» **Source records**
◆ ◆ ◆ ◆ ◆ ◆ ◆

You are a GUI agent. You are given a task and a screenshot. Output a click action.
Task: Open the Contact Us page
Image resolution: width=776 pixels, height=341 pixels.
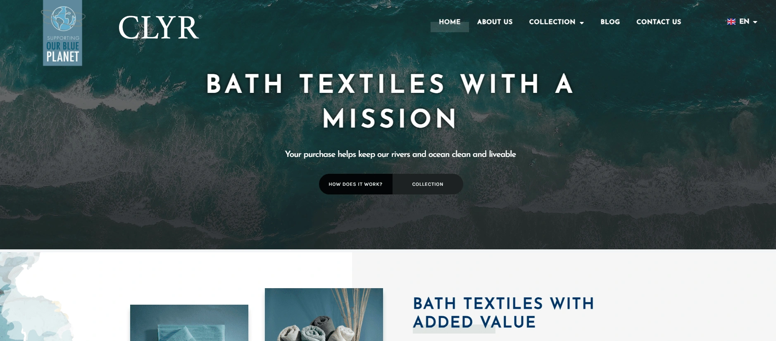[659, 22]
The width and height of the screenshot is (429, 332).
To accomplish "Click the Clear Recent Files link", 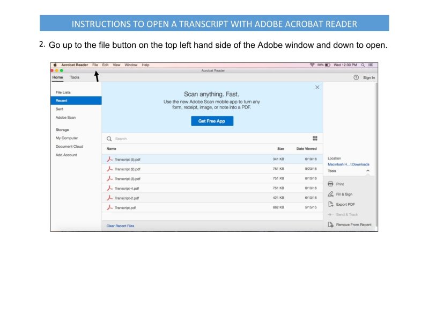I will click(x=120, y=226).
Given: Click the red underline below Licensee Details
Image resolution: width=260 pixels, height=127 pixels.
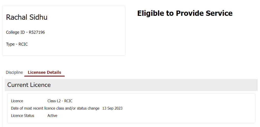Looking at the screenshot, I should [x=44, y=76].

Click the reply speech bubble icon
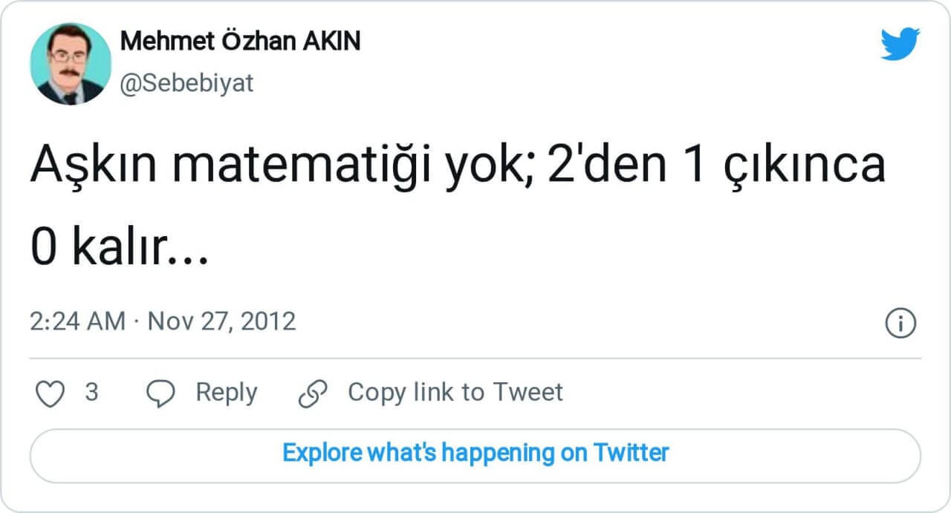(x=160, y=393)
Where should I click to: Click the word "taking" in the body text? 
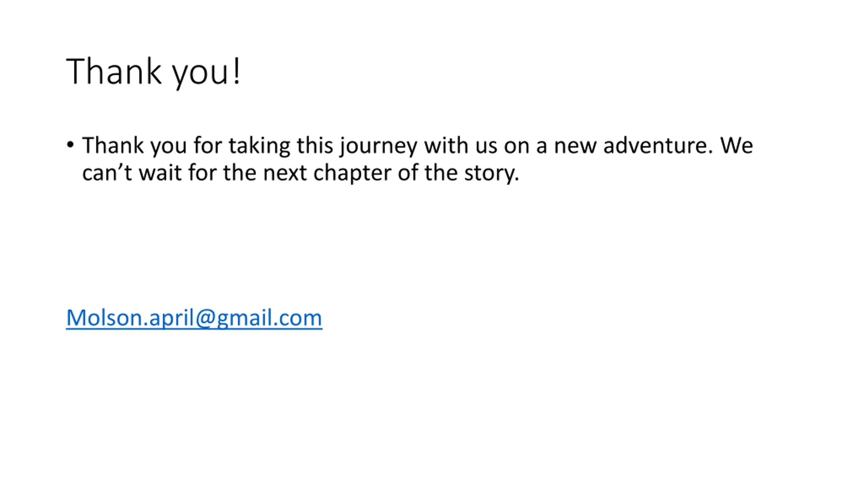pos(259,147)
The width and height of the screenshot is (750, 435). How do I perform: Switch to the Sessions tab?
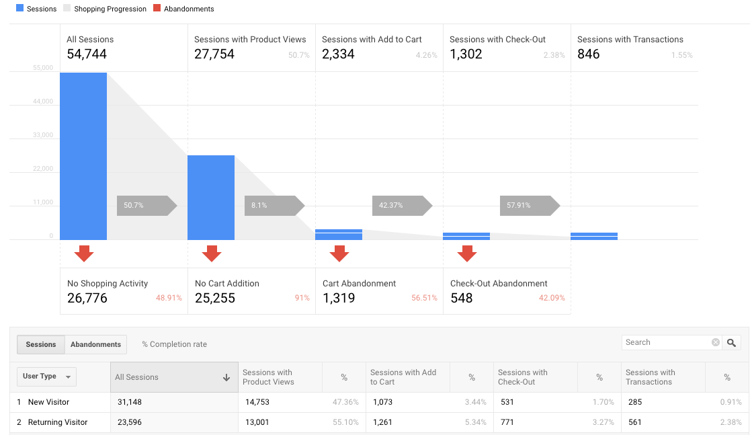pos(40,344)
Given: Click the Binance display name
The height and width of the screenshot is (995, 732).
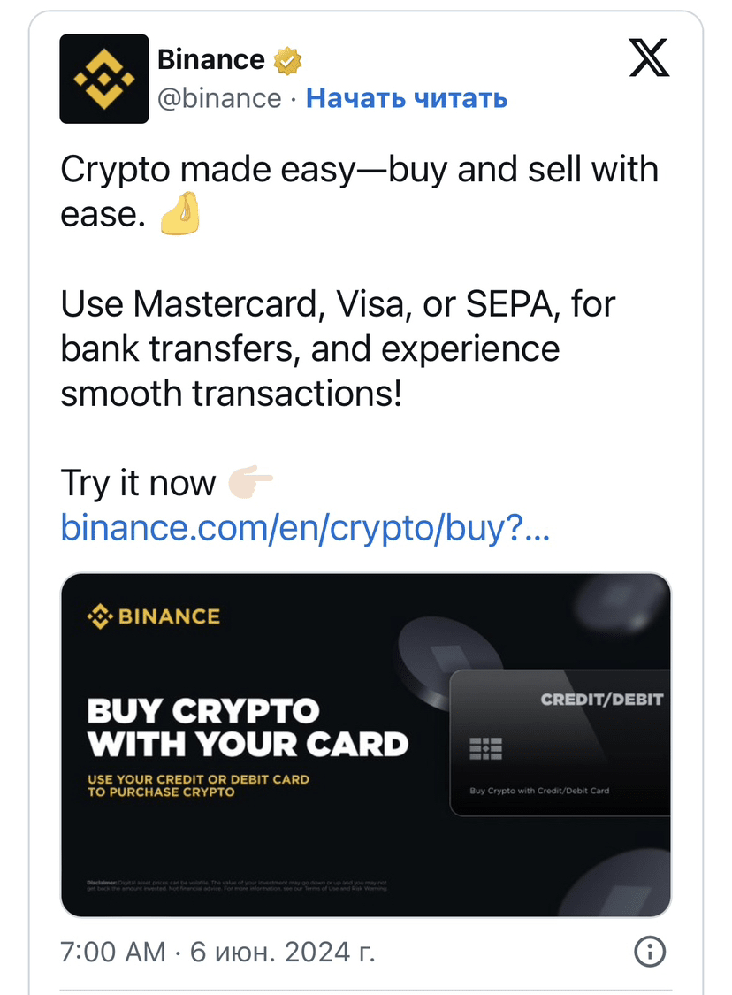Looking at the screenshot, I should [210, 58].
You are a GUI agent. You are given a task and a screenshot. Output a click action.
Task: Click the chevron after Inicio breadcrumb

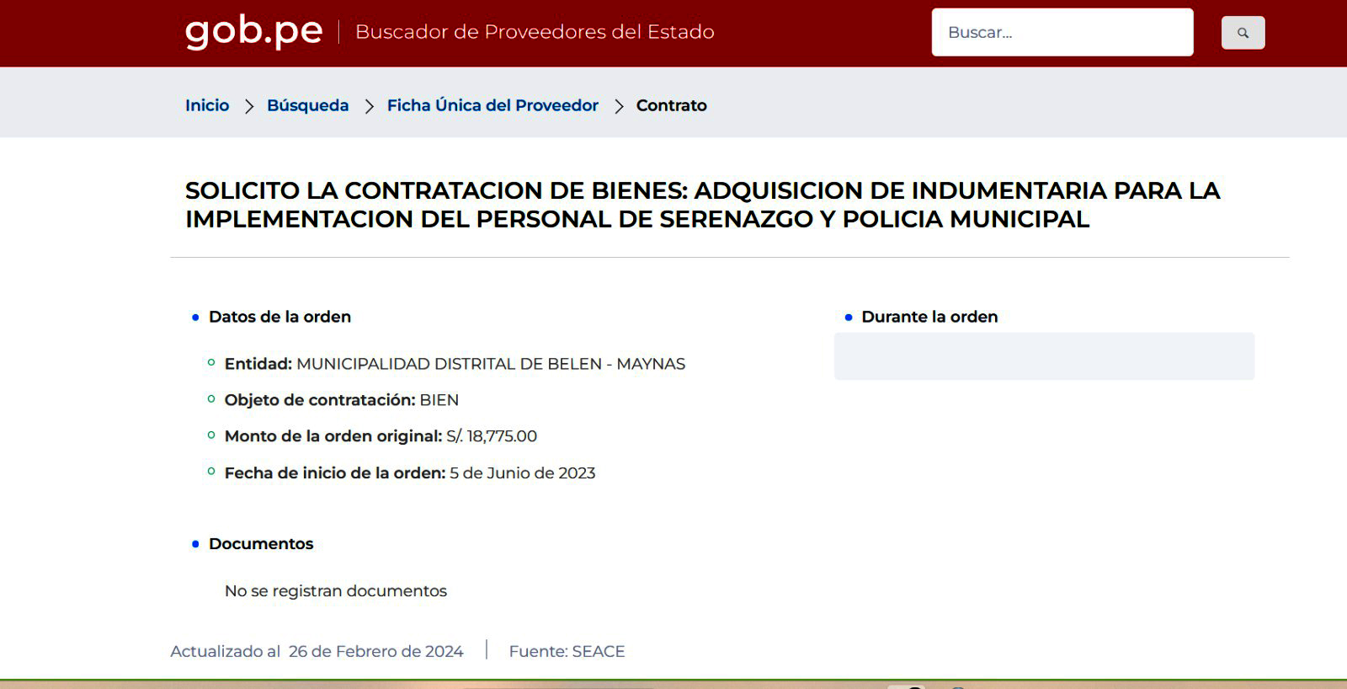[248, 106]
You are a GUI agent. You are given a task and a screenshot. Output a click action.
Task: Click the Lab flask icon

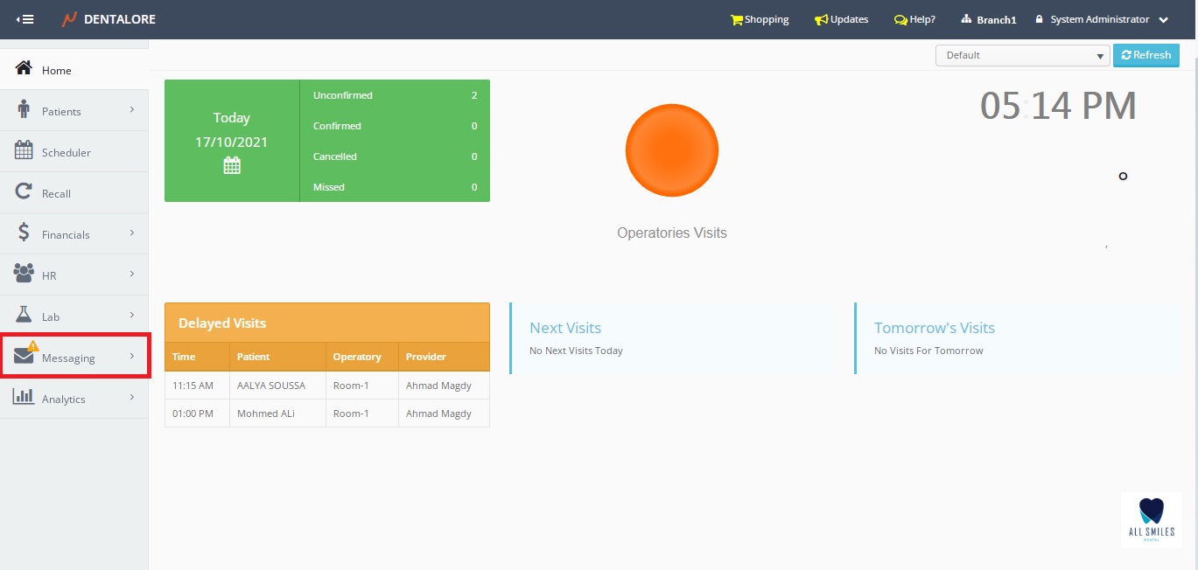tap(24, 316)
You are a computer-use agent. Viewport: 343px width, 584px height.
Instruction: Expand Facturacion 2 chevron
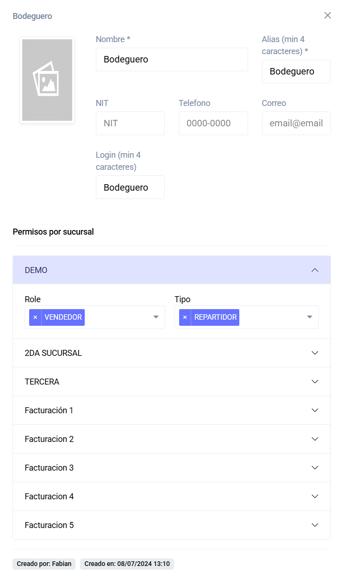(315, 439)
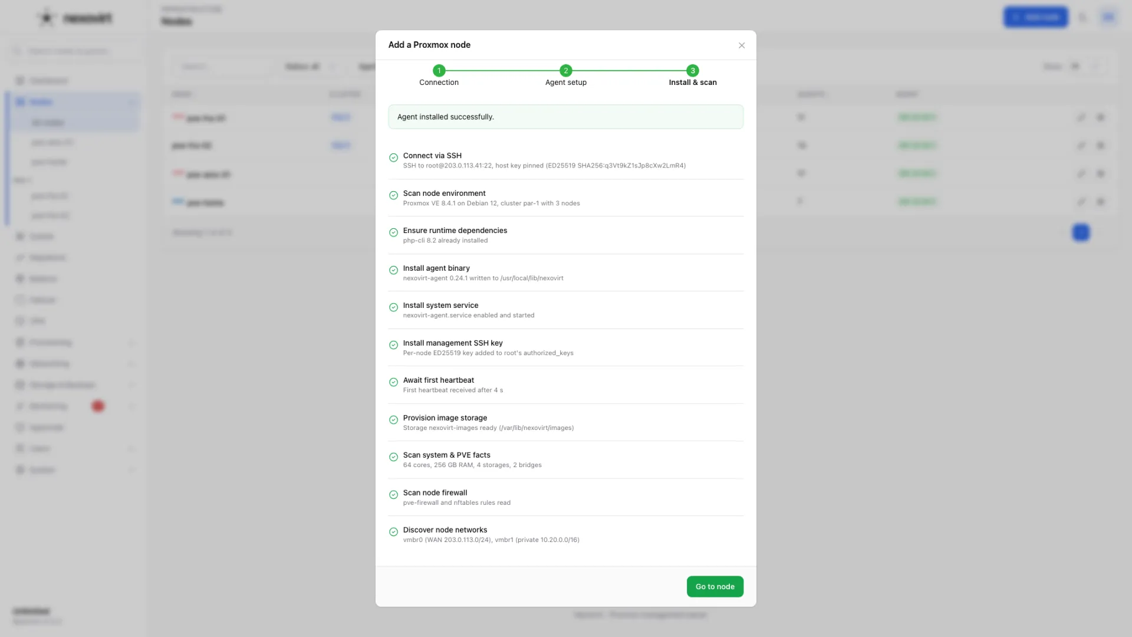Select the Scan system & PVE facts icon
1132x637 pixels.
393,457
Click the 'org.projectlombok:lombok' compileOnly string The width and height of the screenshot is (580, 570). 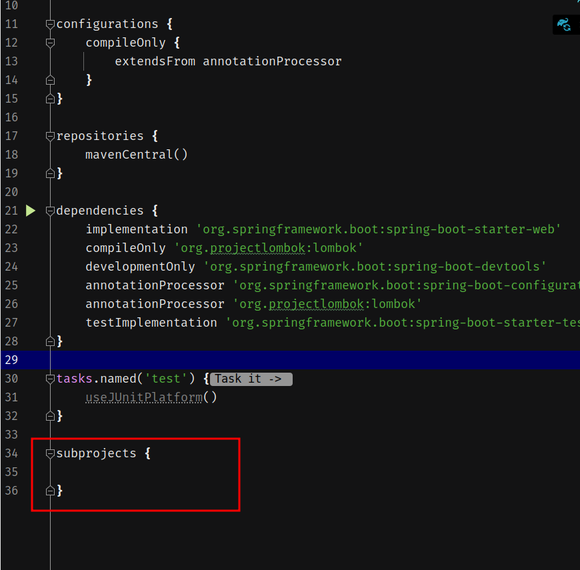268,248
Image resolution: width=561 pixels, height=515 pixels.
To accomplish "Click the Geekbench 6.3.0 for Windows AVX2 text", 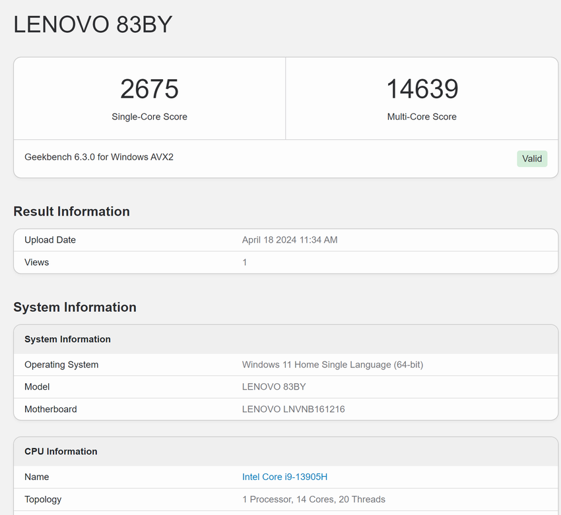I will 99,157.
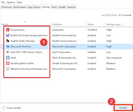Click the Disable button

point(123,108)
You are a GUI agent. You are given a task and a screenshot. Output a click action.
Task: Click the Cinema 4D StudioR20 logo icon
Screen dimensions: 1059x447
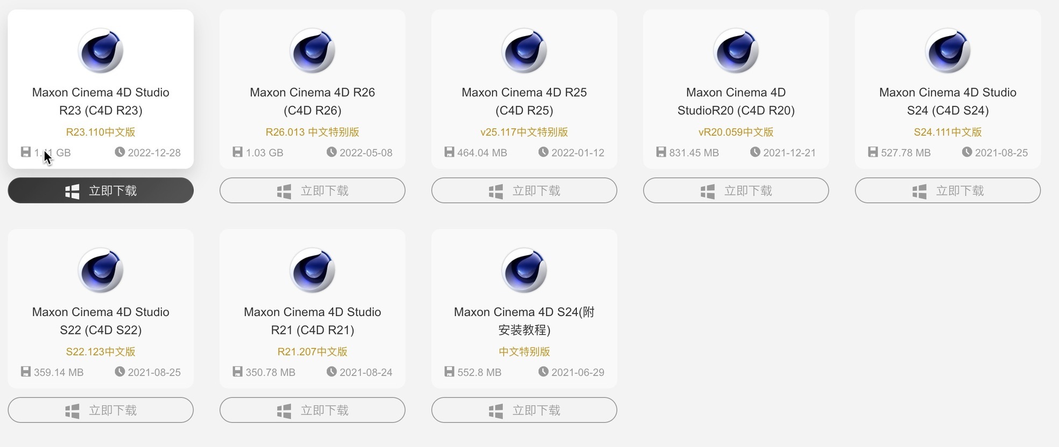click(736, 51)
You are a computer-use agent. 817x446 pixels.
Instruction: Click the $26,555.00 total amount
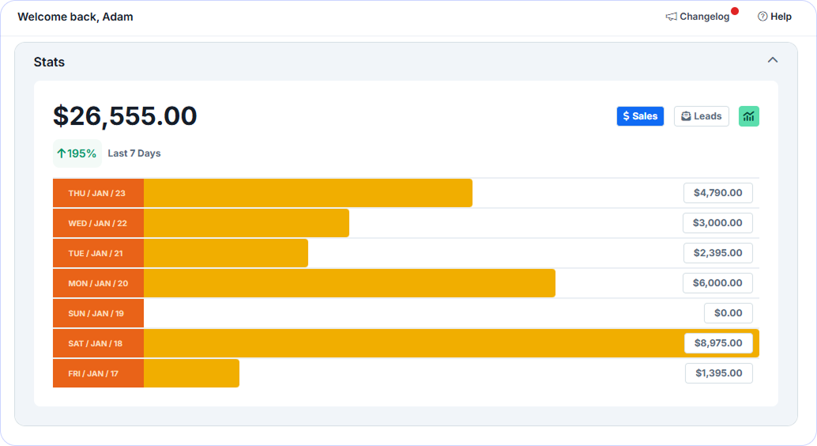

◆ ◆ ◆ ◆ ◆ ◆ ◆

» **Task details**
The required output is the lines from the one containing "Screen dimensions: 1059x447" through the end of the data, printed exactly, with no pictures.

» **Your solution**
Screen dimensions: 1059x447
click(736, 51)
You are a computer-use agent. 817x446 pixels.
Instruction: Click the $26,555.00 total amount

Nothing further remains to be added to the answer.